With the first episode of the Wano Country arc, fans get a gist for how they have been living their lives all of this time as it turns out they have been hiding amongst the people of Wano and are living "regular" lives in order to avoid getting detected by Kaido.
As the anime reintroduces the missing Straw Hats, it's revealed that Usopp has become a salesman. This is apt for his storytelling prowess as he sells toad oil to some nearby Wano citizens. Franky has been working under a carpenter as a burgeoning carpenter in training, and is frustrated that he has to downplay his own crafting skills. Robin has taken up becoming a Geisha, and is training in order to get "selected" by the Shogun who has ties to Kaido. As for Zoro? He's become a Ronin who quickly gets himself in trouble.
Each of them has adapted their names to be more traditional, and Wano friendly. Zoro even forces himself to use the old fashioned "de-gozaru" honorific in order to better fit in, too. It's soon revealed in a flashback that when they first arrived on Wano, Kin'emon explained that the land is under the control of the Shogun, Kurozumi Orochi. Officials under Orochi are under Kaido's command as well, so they have to behave themselves in order to keep Kaido from finding out they are there before Luffy and the others arrive.
So to keep from detection, Kin'emon tells the four of them to live "quietly and peacefully" and to "play [their] roles" and bide their time until they can gather their forces to retake Wano. But this already seems to fall apart in the first episode of the arc as Zoro finds himself in a murderous conspiracy and blows his disguise out of the water. Now fans are just wondering where it'll all go from here.

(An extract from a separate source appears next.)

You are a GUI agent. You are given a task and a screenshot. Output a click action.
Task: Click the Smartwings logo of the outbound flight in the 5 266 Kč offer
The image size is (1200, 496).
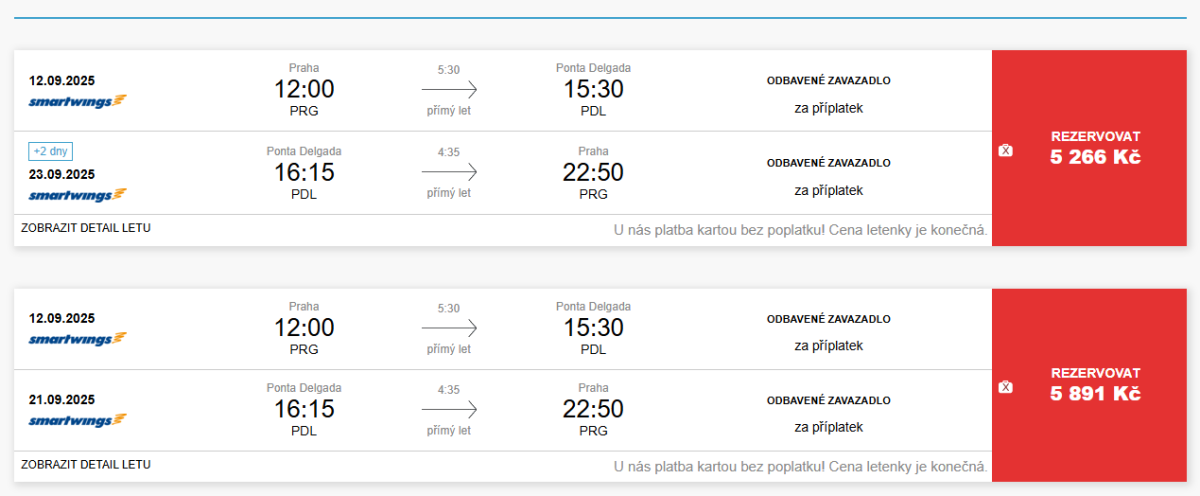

Eiiichiro Oda's One Piece first began serialization in Shueisha's Weekly Shonen Jump in 1997. It has since been collected into over 80 volumes, and has been a critical and commercial success worldwide with many of the volumes breaking printing records in Japan. The manga has even set a Guinness World Record for the most copies published for the same comic book by a single author, and is the best-selling manga series worldwide with over 430 million copies sold. The series still ranked number one in manga sales in 2018, which surprised fans of major new entries.